49 - Ayo bahagia, Natasya!

349 13 14
                                    

“Aku tidak pernah menyalahkan kehadiran rindu. Karena, dia datang untuk menggantikan ketidak hadiran-mu.”

🥀

Caca membuka matanya secara perlahan saat merasakan usapan lembut pada rambutnya. Ia menoleh dan terkejut mendapati Devano yang sudah sadar dari tidur panjangnya.

“Kak udah sadar?!” tanya Caca terkejut dengan wajah khas bangun tidur.

Devano bergumam pelan, “Hm,”

“Mau aku panggilin dokter?” tanya Caca namun Devano hanya diam menatapnya.

Caca yang ditatap seperti itu merasa gugup, ia tidak mengerti arti dari tatapan Devano. Pria itu menatapnya dalam dengan wajah datar, membuat Caca sadar bahwa ia telah melakukan kesalahan.

“Maaf, Acha ketiduran,” ucap Caca setelah menelah arti dari tatapan Devano. Gadis itu menunduk merasa bersalah.

Devano bergerak mundur dari tidurnya, menyisakan ruang kosong disampingnya. Lalu dengan gerakan pelan pria itu menarik tangan Caca hingga gadis itu terduduk di atas brankarnya. “Tidur lagi aja,” ucap Devano kemudian membantu Caca untuk tidur di sampingnya.

Caca memiringkan badannya menghadap Devano secara perlahan. “Kak maaf,” ucap Caca dengan tatapan bersalah.

Devano menatapnya dengan seksama. “Maaf buat apa?” tanya Devano dengan suara serak dan beratnya.

“Aku ketiduran. Seharusnya aku jagain kamu yang bener,” gumam Caca, membuat Devano mati-matian menahan senyumnya. Lucu.

“Masih ngantuk, hm?” tanya Devano mengalihkan.

Caca mengangguk. “Hm, sedikit.”

“Tidur. Aku juga mau tidur,” ucap Devano membuat Caca menatapnya. “Kenapa?” tanya Devano karena Caca terus menatapnya.

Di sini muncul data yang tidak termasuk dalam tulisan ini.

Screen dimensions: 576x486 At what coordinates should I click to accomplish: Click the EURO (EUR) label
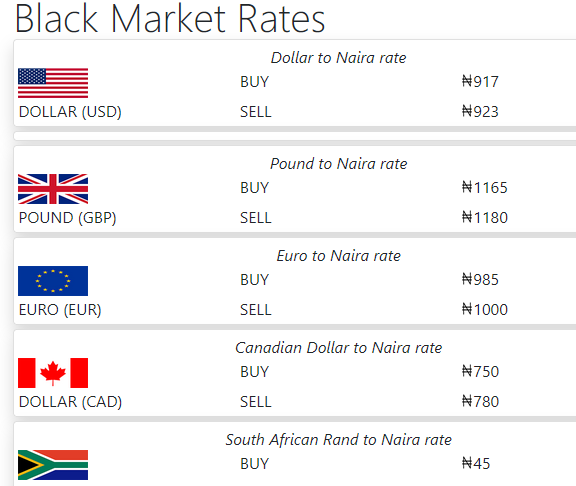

Caca menggeleng kemudian membalikan tubuhnya memunggungi Devano agar Devano tak merasa kesempitan. Namun yang dilakukan pria itu justru semakin merapatkan tubuhnya pada Caca lalu memeluk gadis itu dengan sebelah tangannya membuat Caca menelan ludah gugup.

Devano memeluk pinggangnya dengan erat, bahkan Caca bisa merasakan bahwa tangan Devano kini bergetar, membuat Caca menggenggam telapak tangannya.

“Kak kenapa?”

Devano hanya diam memandang Caca yang membelakanginya. Matanya memerah namun tak ada reaksi apapun yang ditunjukannya.

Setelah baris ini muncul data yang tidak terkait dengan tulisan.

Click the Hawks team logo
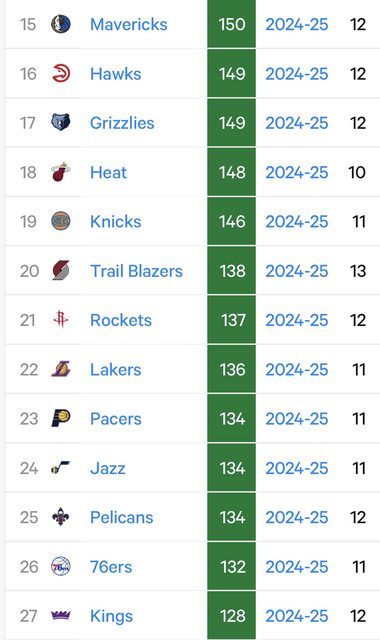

“Kak jangan bikin aku takut,”

Lagi, Devano tak menjawabnya. Rasa bersalah dan rindu yang memuncak membuatnya menjadi seperti ini.

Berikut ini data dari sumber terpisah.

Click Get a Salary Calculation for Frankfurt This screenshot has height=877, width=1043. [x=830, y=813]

Caca yang semakin khawatir pun berniat untuk membalikan tubuhnya menghadap Devano namun pergerakannya langsung ditahan oleh pria itu hingga membuat Caca berhenti.

“Tidur, Cha.” titah Devano. Ia hanya tak mau gadisnya melihatnya dengan keadaan seperti ini.

Devano menghela nafas pelan, memenangkan dirinya. Ia memeluk Caca kemudian menyembunyikan wajahnya pada punggung gadis itu.

I miss you, Natasya.”

***

Devano membuka matanya secara perlahan, hal pertama yang ia rasakan adalah usapan lembut pada pipinya. Ia menatap Caca dan terkejut saat melihat gadisnya menangis.

Devano berusaha tenang. Tangannya yang bebas bergerak menyentuh pipi Caca dan menghapus air mata gadis itu. “Kenapa nangis?” tanya Devano serak khas bangun tidur.